I think the third option would probably be a bad idea. As it is today, you can do things like re-dhclient and if you get the same IP, existing connections stay open (this matters when drivers do dumb things like reset for MTU or other changes which result in a link down/up cycle which resets dhclient. I think the Intel drivers have done this in the past if not still today).

I wonder if there is a better way to handle the original PRs. For example, if lagg and vlan interfaces should forward WOL requests down to the all the child interfaces. That will matter for the case where you want to use WOL to wake from suspend or low-power idle without shutting down the host.

Yes, your analysis is correct.

Or the other alternative, should we choose to revert it entirely is to either,

The kernel to tear down cloned interfaces before it tears down physical interfaces. OR,

Cloned interfaces assume attributes such as WOL. Without this any slave (physical) interface with WOL flag set will be ignored.

IMO it's simpler to to shut down sessions in the script than either having the kernel close sockets or order the tear down of interfaces to allow WOL to be recognized. Or support WOL within lagg.

The initial problem is caused by lagg masking WOL.

In D27459#614027, @jhb wrote:

In D27459#613956, @jtl wrote:

This does not fix the regression I am experiencing in my test setup. I am testing with a machine which uses a LAGG interface to communicate with the outside world. Shutting this interface down still makes my SSH sessions hang.

My earlier diagnosis was that this is caused by the following sequence:

init gets the signal to shutdown.

init runs the shutdown scripts. The sshd shutdown script kills off the daemon, but not the forked processes to handle individual sessions. After rS366857, we shut down the network here. (And, this change still shuts down the network as part of the shutdown scripts.)

Only after all shutdown scripts run does init kill off the remaining processes. This is where the child sshd processes now get killed off. However, because the network is gone, the system has no way to close its TCP, SCTP, etc. sessions.

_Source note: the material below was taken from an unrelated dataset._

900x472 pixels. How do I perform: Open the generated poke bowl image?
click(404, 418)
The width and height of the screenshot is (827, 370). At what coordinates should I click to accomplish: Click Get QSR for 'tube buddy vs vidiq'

If my analysis is correct, further work is needed to allow shutting down interfaces without this regression. One path is what I proposed in D27464. Another path is to do the interface shutdown after killing off other processes (however, that seems like a relatively major change). Another path is to have the kernel shutdown any TCP/SCTP/etc. sessions when an interface is going down which would make it so the remote side of the session is no longer reachable (however, that also seems like a relatively major change). And, there are probably other alternatives, as well.

I think the third option would probably be a bad idea. As it is today, you can do things like re-dhclient and if you get the same IP, existing connections stay open (this matters when drivers do dumb things like reset for MTU or other changes which result in a link down/up cycle which resets dhclient. I think the Intel drivers have done this in the past if not still today).

I wonder if there is a better way to handle the original PRs. For example, if lagg and vlan interfaces should forward WOL requests down to the all the child interfaces. That will matter for the case where you want to use WOL to wake from suspend or low-power idle without shutting down the host.

That's probably preferred. Should we abandon this, revert r366857, and teach lagg(4) and vlan(4) about WOL instead?

In D27459#614035, @cy wrote:

In D27459#614027, @jhb wrote:

I wonder if there is a better way to handle the original PRs. For example, if lagg and vlan interfaces should forward WOL requests down to the all the child interfaces. That will matter for the case where you want to use WOL to wake from suspend or low-power idle without shutting down the host.

That's probably preferred. Should we abandon this, revert r366857, and teach lagg(4) and vlan(4) about WOL instead?